Fragmento seleccionado:
Diario 16 de Andalucía, 22 de diciemnbre de 1990

 Antonio Burgos

Portada de la antología "Las cuarenta Sevillas", de Antonio Burgos (1990)


Portada de la antología "Las Cuarenta Sevillas", de Antonio Burgos, publicada por Diario 16 de Andalucía en diciembre de 1990

El betunero del aeropuerto

SALIÓ y entró por el recuadro como parte de una Sevilla realísima y actualísima que era. Llegaba con su caja y su sahariana azul mahón, con su sonrisa y su sabiduría, y en un solo golpe de vista revisaba sus dominios, que eran las mesas de la cafetería del aeropuerto de San Pablo. Tenía que ser Sevilla la que acunara un personaje tan fuera del tiempo. Otros aeropuertos tienen cines, galerías comerciales, televisiones de monedas en el brazo de los sillones de la espera, grandes vestíbulos. El de Sevilla tenía algo más que todo eso, algo único en el mundo: plaza montada y cubierta de betunero, con lo que te ibas a Madrid y sabías con la certeza del corazón que aquí dejabas el pulso de la calle Sierpes.

Se llamaba Antonio. En un edificio adocenado, acristalado, congestionado, Antonio le prestaba alma. Muchas veces dije que del mismo modo que don Antonio el betunero de la plaza de la Gavidia daba el parte de guerra media hora antes que Queipo de Llano, este otro Antonio daba los retrasos de los aviones lo menos una hora antes que la compañía Iberia. Te veía mirar el reloj, y, adivinándote el pensamiento, te decía:

--Tranquilo, que su avión no va a salir hasta dentro de una hora, porque su aparato tiene que venir todavía de Las Palmas...

Datos proporcionados:
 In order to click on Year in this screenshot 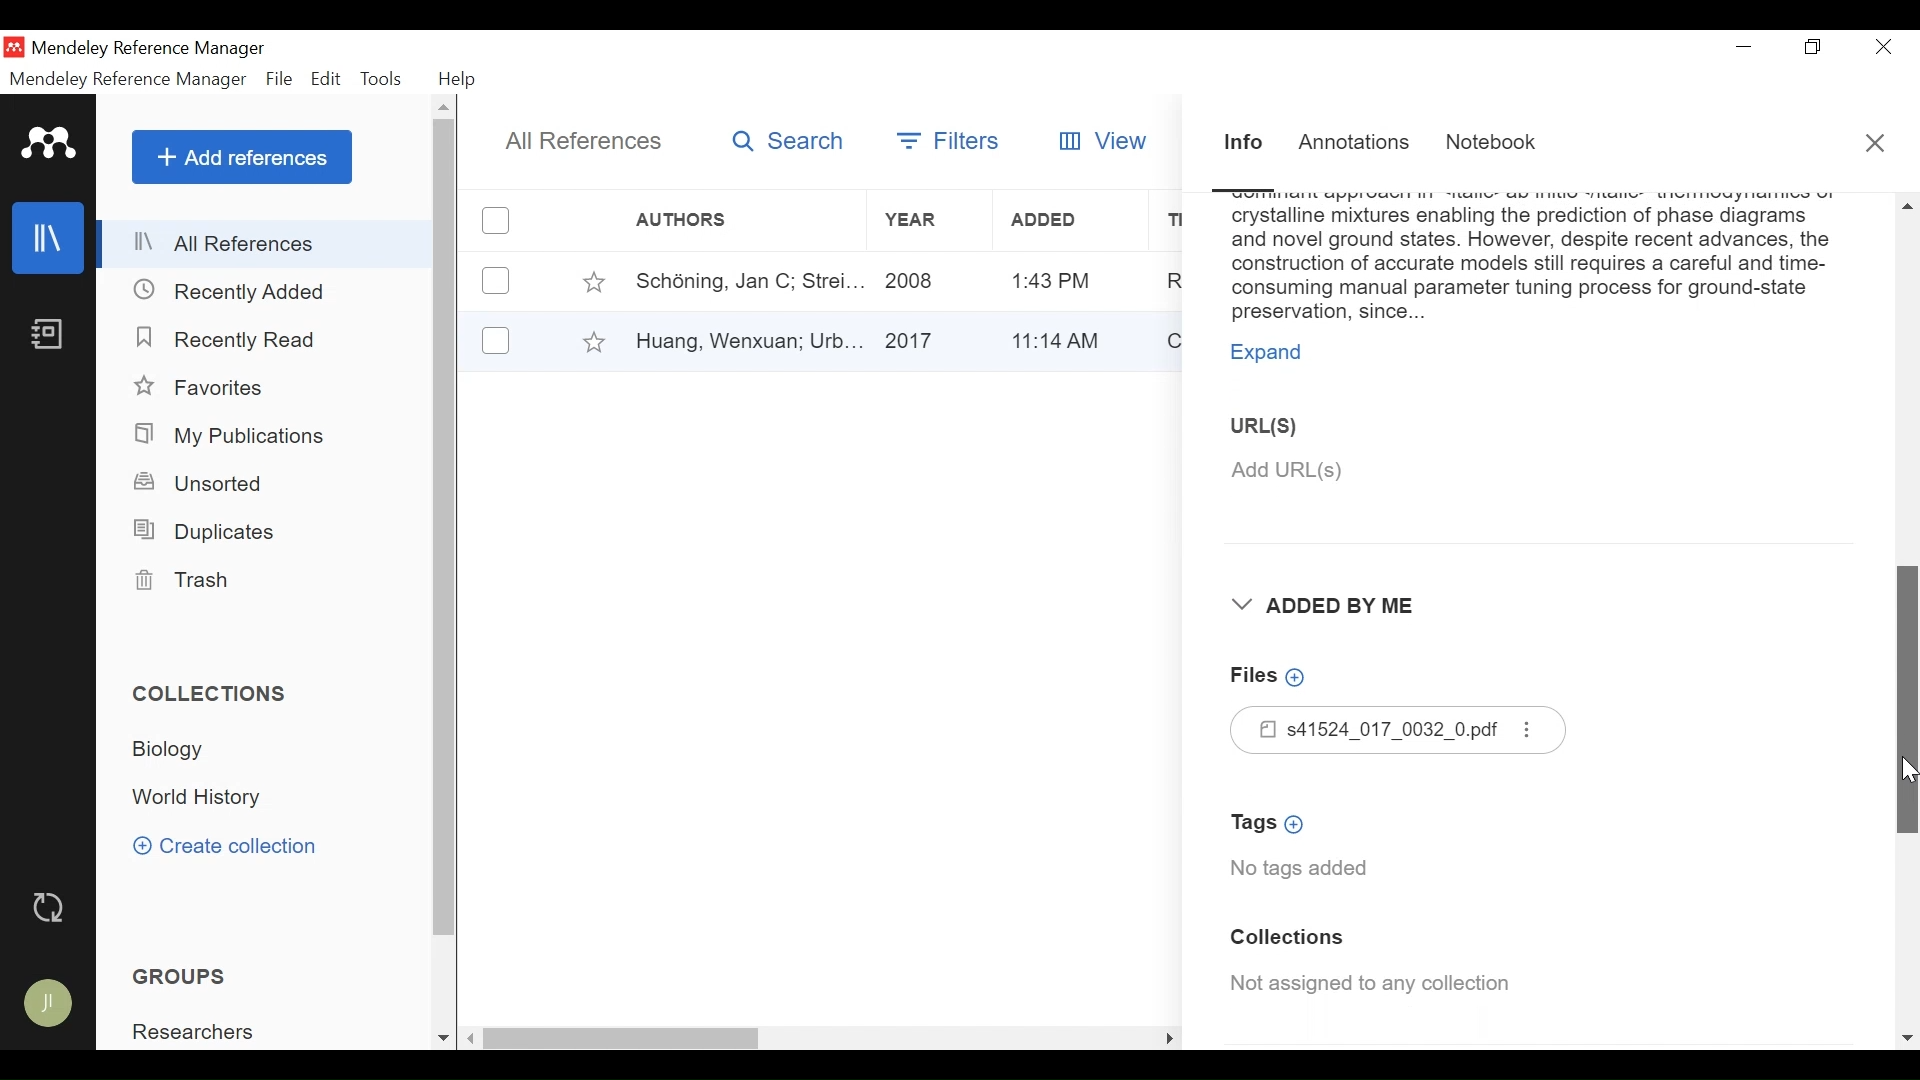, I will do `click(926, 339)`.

Instrucciones a seguir:
En el fragmento sobre el betunero del aeropuerto, ¿por qué aseguraba Antonio al viajero que su avión no saldría hasta dentro de una hora? Explícalo en una a tres oraciones.

Solución del problema:
Antonio lo aseguraba porque el aparato de ese vuelo todavía tenía que llegar desde Las Palmas. Así anunciaba los retrasos de los aviones por lo menos una hora antes que la compañía Iberia.